**PROVIDED RECORDS**
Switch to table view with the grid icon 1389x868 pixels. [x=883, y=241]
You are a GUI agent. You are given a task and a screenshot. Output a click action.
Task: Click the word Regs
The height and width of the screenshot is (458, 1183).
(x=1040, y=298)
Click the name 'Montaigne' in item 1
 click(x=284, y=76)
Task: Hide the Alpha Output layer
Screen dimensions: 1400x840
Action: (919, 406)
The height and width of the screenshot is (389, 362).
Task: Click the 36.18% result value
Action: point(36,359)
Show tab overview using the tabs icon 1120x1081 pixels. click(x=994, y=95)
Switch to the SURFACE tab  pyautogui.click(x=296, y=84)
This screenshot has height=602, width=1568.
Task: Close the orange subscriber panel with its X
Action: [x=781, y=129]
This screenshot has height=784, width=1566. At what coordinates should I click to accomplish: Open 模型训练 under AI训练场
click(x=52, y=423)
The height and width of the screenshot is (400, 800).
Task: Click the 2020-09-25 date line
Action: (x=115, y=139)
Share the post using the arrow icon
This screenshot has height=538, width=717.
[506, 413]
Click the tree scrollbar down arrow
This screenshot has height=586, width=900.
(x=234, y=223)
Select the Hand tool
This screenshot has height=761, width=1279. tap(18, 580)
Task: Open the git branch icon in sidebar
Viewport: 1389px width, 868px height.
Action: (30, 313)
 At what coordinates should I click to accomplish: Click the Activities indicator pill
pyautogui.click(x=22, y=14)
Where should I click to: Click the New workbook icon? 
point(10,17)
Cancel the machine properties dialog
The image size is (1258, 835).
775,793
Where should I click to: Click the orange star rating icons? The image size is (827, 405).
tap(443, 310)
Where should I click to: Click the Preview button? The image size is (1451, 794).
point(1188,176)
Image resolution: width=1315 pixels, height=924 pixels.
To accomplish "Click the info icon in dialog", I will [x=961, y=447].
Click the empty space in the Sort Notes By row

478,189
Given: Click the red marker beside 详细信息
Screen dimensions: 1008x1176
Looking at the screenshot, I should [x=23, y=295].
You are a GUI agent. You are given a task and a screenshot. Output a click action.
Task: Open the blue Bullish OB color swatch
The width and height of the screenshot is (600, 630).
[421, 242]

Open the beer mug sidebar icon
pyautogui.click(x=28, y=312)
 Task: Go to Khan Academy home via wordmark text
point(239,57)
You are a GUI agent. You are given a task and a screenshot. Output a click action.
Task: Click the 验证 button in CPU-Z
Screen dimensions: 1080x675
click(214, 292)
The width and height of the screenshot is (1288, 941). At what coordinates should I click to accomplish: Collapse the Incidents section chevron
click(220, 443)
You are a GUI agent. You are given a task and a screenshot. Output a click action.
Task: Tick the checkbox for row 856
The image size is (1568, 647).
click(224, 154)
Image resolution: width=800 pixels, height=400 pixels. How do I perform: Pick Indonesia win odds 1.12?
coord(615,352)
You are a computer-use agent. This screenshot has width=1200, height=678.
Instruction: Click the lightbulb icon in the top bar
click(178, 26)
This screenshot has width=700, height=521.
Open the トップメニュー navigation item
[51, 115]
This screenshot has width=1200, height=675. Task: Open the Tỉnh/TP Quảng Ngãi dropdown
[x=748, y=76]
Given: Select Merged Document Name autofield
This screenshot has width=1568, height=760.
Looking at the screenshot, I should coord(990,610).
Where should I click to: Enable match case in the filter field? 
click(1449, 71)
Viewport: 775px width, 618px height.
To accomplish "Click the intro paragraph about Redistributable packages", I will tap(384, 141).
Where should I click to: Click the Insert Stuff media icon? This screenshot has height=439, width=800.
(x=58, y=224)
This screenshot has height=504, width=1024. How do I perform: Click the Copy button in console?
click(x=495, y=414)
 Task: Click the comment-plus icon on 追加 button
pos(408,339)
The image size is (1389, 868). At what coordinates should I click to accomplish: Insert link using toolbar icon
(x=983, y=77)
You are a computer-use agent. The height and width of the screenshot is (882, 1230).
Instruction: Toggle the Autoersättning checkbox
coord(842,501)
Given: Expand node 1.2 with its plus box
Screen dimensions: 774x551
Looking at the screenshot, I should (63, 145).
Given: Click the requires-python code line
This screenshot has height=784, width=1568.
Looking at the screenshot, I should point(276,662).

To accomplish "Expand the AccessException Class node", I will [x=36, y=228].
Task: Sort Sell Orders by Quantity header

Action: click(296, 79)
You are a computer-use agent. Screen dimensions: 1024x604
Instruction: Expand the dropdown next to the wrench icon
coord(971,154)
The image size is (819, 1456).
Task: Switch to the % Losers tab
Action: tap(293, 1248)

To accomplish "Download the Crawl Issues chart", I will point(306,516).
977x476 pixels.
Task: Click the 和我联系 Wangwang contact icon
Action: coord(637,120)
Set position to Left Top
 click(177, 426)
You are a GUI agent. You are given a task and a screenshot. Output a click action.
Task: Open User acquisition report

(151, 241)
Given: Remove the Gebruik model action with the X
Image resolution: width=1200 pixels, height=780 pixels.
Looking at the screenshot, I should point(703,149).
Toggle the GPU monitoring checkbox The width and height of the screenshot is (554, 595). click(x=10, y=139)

**SET PROBLEM**
Convert the lines from the one containing "Click the name 'Montaigne' in item 1" through the one containing "Action: point(36,359)", inclusive, into a JSON list of strings with one string per line and blank lines omitted.

**RESULT OF THE EXERCISE**
[
  "Click the name 'Montaigne' in item 1",
  " click(x=284, y=76)",
  "Task: Hide the Alpha Output layer",
  "Screen dimensions: 1400x840",
  "Action: (919, 406)",
  "The height and width of the screenshot is (389, 362).",
  "Task: Click the 36.18% result value",
  "Action: point(36,359)"
]